Stored data
⟨

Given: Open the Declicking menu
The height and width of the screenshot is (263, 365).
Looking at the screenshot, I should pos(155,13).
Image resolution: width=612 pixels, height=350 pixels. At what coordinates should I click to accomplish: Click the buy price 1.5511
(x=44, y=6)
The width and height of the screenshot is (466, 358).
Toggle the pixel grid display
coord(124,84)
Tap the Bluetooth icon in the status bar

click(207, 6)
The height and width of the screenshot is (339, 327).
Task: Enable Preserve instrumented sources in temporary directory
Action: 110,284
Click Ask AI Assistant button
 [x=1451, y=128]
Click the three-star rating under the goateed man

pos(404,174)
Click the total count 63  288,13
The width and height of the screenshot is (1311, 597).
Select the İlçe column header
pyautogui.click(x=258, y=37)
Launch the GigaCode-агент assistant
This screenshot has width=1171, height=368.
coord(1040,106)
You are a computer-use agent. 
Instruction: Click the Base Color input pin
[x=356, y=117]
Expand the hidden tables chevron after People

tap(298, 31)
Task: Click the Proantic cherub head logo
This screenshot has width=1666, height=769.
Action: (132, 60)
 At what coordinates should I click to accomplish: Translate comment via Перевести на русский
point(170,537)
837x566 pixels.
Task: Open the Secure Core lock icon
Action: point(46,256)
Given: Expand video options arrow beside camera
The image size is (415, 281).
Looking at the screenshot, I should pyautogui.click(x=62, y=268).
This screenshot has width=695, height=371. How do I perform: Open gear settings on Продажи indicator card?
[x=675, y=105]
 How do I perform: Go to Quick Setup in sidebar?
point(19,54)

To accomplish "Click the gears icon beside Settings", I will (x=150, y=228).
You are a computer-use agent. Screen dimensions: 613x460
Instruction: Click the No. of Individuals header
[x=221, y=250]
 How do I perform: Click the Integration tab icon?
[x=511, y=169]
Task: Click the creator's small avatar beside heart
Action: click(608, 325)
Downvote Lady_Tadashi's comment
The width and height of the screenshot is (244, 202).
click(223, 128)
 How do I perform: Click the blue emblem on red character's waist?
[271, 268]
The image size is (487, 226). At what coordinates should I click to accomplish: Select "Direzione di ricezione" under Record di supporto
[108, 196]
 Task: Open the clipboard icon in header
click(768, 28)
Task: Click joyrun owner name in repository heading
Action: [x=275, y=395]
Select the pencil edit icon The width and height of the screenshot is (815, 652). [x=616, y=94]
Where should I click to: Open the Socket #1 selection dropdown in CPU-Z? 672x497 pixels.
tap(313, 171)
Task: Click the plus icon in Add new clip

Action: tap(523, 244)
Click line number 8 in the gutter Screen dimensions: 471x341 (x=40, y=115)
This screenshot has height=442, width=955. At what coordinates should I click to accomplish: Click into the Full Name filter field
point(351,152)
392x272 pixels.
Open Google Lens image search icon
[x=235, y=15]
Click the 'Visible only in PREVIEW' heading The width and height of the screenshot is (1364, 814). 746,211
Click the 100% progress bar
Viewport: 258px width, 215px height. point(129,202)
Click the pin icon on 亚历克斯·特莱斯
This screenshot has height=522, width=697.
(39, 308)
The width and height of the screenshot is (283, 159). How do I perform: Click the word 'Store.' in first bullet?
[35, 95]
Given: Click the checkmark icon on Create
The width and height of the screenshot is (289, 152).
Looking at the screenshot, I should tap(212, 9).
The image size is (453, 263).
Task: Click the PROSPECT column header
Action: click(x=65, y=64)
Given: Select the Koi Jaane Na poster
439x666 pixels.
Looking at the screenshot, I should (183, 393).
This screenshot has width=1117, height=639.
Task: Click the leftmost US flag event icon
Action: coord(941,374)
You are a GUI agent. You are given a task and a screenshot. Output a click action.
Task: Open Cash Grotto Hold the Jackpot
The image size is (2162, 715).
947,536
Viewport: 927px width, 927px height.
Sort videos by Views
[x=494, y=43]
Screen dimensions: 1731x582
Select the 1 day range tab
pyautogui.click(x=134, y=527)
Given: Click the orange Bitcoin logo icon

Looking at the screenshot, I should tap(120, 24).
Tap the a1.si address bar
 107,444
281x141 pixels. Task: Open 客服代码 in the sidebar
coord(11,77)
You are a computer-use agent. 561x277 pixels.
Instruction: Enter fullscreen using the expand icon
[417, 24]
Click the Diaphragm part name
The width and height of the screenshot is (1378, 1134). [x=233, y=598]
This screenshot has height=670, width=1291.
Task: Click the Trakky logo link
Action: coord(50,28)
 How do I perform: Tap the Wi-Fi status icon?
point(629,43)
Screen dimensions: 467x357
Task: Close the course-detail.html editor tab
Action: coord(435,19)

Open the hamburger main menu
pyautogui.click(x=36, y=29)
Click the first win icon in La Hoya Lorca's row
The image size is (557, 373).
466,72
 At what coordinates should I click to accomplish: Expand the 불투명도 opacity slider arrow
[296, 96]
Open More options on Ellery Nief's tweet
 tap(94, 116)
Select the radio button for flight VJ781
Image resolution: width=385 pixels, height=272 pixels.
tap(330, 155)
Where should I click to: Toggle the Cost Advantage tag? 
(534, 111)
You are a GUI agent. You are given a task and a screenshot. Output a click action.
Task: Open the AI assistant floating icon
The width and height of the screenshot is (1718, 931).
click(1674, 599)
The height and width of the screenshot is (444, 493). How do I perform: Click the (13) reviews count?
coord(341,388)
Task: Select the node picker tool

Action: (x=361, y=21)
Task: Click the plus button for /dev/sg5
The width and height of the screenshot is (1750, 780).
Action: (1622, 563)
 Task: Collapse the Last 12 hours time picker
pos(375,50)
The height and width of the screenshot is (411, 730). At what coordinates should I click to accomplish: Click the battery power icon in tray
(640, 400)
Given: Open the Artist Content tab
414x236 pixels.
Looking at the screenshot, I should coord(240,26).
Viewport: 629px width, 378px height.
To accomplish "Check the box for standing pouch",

⟩

| BRIEF |
Set down the entries above once more, verbatim.

| EXPECTED ANSWER |
Given: Open the Declicking menu
The height and width of the screenshot is (263, 365).
Looking at the screenshot, I should pos(155,13).
Image resolution: width=612 pixels, height=350 pixels. At what coordinates should I click to accomplish: Click the buy price 1.5511
(x=44, y=6)
The width and height of the screenshot is (466, 358).
Toggle the pixel grid display
coord(124,84)
Tap the Bluetooth icon in the status bar

click(207, 6)
The height and width of the screenshot is (339, 327).
Task: Enable Preserve instrumented sources in temporary directory
Action: 110,284
Click Ask AI Assistant button
 [x=1451, y=128]
Click the three-star rating under the goateed man

pos(404,174)
Click the total count 63  288,13
The width and height of the screenshot is (1311, 597).
Select the İlçe column header
pyautogui.click(x=258, y=37)
Launch the GigaCode-агент assistant
This screenshot has width=1171, height=368.
coord(1040,106)
You are a computer-use agent. 
Instruction: Click the Base Color input pin
[x=356, y=117]
Expand the hidden tables chevron after People

tap(298, 31)
Task: Click the Proantic cherub head logo
This screenshot has width=1666, height=769.
Action: (132, 60)
 At what coordinates should I click to accomplish: Translate comment via Перевести на русский
point(170,537)
837x566 pixels.
Task: Open the Secure Core lock icon
Action: point(46,256)
Given: Expand video options arrow beside camera
The image size is (415, 281).
Looking at the screenshot, I should pyautogui.click(x=62, y=268).
This screenshot has width=695, height=371. How do I perform: Open gear settings on Продажи indicator card?
[x=675, y=105]
 How do I perform: Go to Quick Setup in sidebar?
point(19,54)

To accomplish "Click the gears icon beside Settings", I will (x=150, y=228).
You are a computer-use agent. Screen dimensions: 613x460
Instruction: Click the No. of Individuals header
[x=221, y=250]
 How do I perform: Click the Integration tab icon?
[x=511, y=169]
Task: Click the creator's small avatar beside heart
Action: click(608, 325)
Downvote Lady_Tadashi's comment
The width and height of the screenshot is (244, 202).
click(223, 128)
 How do I perform: Click the blue emblem on red character's waist?
[271, 268]
The image size is (487, 226). At what coordinates should I click to accomplish: Select "Direzione di ricezione" under Record di supporto
[108, 196]
 Task: Open the clipboard icon in header
click(768, 28)
Task: Click joyrun owner name in repository heading
Action: [x=275, y=395]
Select the pencil edit icon The width and height of the screenshot is (815, 652). [x=616, y=94]
Where should I click to: Open the Socket #1 selection dropdown in CPU-Z? 672x497 pixels.
tap(313, 171)
Task: Click the plus icon in Add new clip

Action: tap(523, 244)
Click line number 8 in the gutter Screen dimensions: 471x341 (x=40, y=115)
This screenshot has height=442, width=955. At what coordinates should I click to accomplish: Click into the Full Name filter field
point(351,152)
392x272 pixels.
Open Google Lens image search icon
[x=235, y=15]
Click the 'Visible only in PREVIEW' heading The width and height of the screenshot is (1364, 814). 746,211
Click the 100% progress bar
Viewport: 258px width, 215px height. point(129,202)
Click the pin icon on 亚历克斯·特莱斯
This screenshot has height=522, width=697.
(39, 308)
The width and height of the screenshot is (283, 159). How do I perform: Click the word 'Store.' in first bullet?
[35, 95]
Given: Click the checkmark icon on Create
The width and height of the screenshot is (289, 152).
Looking at the screenshot, I should tap(212, 9).
The image size is (453, 263).
Task: Click the PROSPECT column header
Action: click(x=65, y=64)
Given: Select the Koi Jaane Na poster
439x666 pixels.
Looking at the screenshot, I should (183, 393).
This screenshot has width=1117, height=639.
Task: Click the leftmost US flag event icon
Action: coord(941,374)
You are a GUI agent. You are given a task and a screenshot. Output a click action.
Task: Open Cash Grotto Hold the Jackpot
The image size is (2162, 715).
947,536
Viewport: 927px width, 927px height.
Sort videos by Views
[x=494, y=43]
Screen dimensions: 1731x582
Select the 1 day range tab
pyautogui.click(x=134, y=527)
Given: Click the orange Bitcoin logo icon

Looking at the screenshot, I should tap(120, 24).
Tap the a1.si address bar
 107,444
281x141 pixels. Task: Open 客服代码 in the sidebar
coord(11,77)
You are a computer-use agent. 561x277 pixels.
Instruction: Enter fullscreen using the expand icon
[417, 24]
Click the Diaphragm part name
The width and height of the screenshot is (1378, 1134). [x=233, y=598]
This screenshot has height=670, width=1291.
Task: Click the Trakky logo link
Action: coord(50,28)
 How do I perform: Tap the Wi-Fi status icon?
point(629,43)
Screen dimensions: 467x357
Task: Close the course-detail.html editor tab
Action: coord(435,19)

Open the hamburger main menu
pyautogui.click(x=36, y=29)
Click the first win icon in La Hoya Lorca's row
The image size is (557, 373).
466,72
 At what coordinates should I click to accomplish: Expand the 불투명도 opacity slider arrow
[296, 96]
Open More options on Ellery Nief's tweet
 tap(94, 116)
Select the radio button for flight VJ781
Image resolution: width=385 pixels, height=272 pixels.
tap(330, 155)
Where should I click to: Toggle the Cost Advantage tag? 
(534, 111)
You are a GUI agent. You are given a task and a screenshot. Output a click action.
Task: Open the AI assistant floating icon
The width and height of the screenshot is (1718, 931).
click(1674, 599)
The height and width of the screenshot is (444, 493). How do I perform: Click the (13) reviews count?
coord(341,388)
Task: Select the node picker tool

Action: (x=361, y=21)
Task: Click the plus button for /dev/sg5
The width and height of the screenshot is (1750, 780).
Action: (1622, 563)
 Task: Collapse the Last 12 hours time picker
pos(375,50)
The height and width of the screenshot is (411, 730). At what coordinates should I click to accomplish: Click the battery power icon in tray
(640, 400)
Given: Open the Artist Content tab
414x236 pixels.
Looking at the screenshot, I should coord(240,26).
Viewport: 629px width, 378px height.
To accomplish "Check the box for standing pouch",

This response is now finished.